If China is planning to attack Taiwan this decade, rapidly boosting its nuclear forces would deny the US any option for threatening escalation in the face of a Chinese conventional attack and make it harder for the US to deter China from using force. Beijing may recognise that in spite of its rhetoric about peaceful unification, Taiwan is slipping from its grasp, and that force could become the only option for Xi Jinping if he wishes to achieve his ‘China dream’. Growing domestic economic pressures also shorten the fuse for Xi to risk war to take Taiwan.
Certainly, the expansion documented in the report is unlikely to see China achieve parity with the US, which currently has 3,800 nuclear warheads—most of which are on largely invulnerable ballistic missile submarines. China can’t carry out a bolt-from-the-blue disarming nuclear first strike, even with its projected larger arsenal. But that’s not the objective. Beijing’s goals are to make the US much more wary of either conventional or limited nuclear attacks against the Chinese mainland in a Taiwan crisis and to free up options for China to use force more decisively below the nuclear threshold.
Expanding its nuclear arsenal also allows China to project conventional force elsewhere with less risk of a counter-response—for example, in a crisis with India over disputed territory—and increases Beijing’s coercive potential against countries such as Japan, the ASEAN states and Australia.

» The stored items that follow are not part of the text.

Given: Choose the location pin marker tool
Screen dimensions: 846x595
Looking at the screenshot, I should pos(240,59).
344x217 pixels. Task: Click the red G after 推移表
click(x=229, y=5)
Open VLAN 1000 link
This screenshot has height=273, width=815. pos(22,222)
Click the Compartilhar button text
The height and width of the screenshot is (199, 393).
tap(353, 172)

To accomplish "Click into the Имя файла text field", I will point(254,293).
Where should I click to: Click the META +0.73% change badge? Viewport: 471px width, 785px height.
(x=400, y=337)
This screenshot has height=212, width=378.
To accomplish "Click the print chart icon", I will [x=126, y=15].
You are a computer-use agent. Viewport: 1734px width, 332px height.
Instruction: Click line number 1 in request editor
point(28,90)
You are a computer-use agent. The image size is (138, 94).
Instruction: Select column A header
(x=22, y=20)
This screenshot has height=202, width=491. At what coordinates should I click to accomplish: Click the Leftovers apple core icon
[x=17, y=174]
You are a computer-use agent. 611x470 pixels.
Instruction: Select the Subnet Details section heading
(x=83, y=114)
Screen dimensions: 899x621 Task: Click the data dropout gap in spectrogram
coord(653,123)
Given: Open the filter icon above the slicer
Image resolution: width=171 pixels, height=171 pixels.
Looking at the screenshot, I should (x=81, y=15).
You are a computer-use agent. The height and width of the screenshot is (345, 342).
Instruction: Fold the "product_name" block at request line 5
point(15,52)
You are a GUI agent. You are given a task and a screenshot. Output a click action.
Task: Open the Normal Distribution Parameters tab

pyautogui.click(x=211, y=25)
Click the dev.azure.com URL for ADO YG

The expansion of its land-based intercontinental ballistic missile force, along with growth of its sea- and air-based nuclear legs, means that China’s warhead-production facilities will need to expand, particularly as it begins to invest in multiple independently targetable re-entry vehicles and deploys hypersonic glide vehicles such as the DF-17, which is now operational and could be nuclear armed. China is also working on a new missile, the DF-27, that will have a range of between 5,000 and 8,000 kilometres, which could bring Hawaii in range.
China’s expanding nuclear arsenal and the growing concern that Beijing is moving towards a launch-on-warning posture, together with the potential for a sub-strategic and tactical capacity, are raising questions about whether it is also shifting from its traditional ‘no first use’ posture. The report notes that China’s no-first-use policy is declaratory and suggests that ‘there is some ambiguity about conditions where [it] would no longer apply’. It states, ‘The PRC’s lack of transparency regarding the scope and scale of its nuclear modernization program … raises questions regarding its future intent as it fields larger, more capable nuclear forces.’
These developments matter in terms of timing, not just in relation to an anticipated crisis over Taiwan, but also because the Biden administration is considering the possibility of adopting a no-first-use or ‘sole purpose’ declaration as part of its 2022 nuclear posture review. The administration should consider the implications of doing so for allies concerned about US leadership and for deterrence more broadly. China is moving to rapidly break out of its traditional minimum deterrence posture and could be planning to use its nuclear forces as a shield behind which it would feel free to employ conventional forces in a future crisis.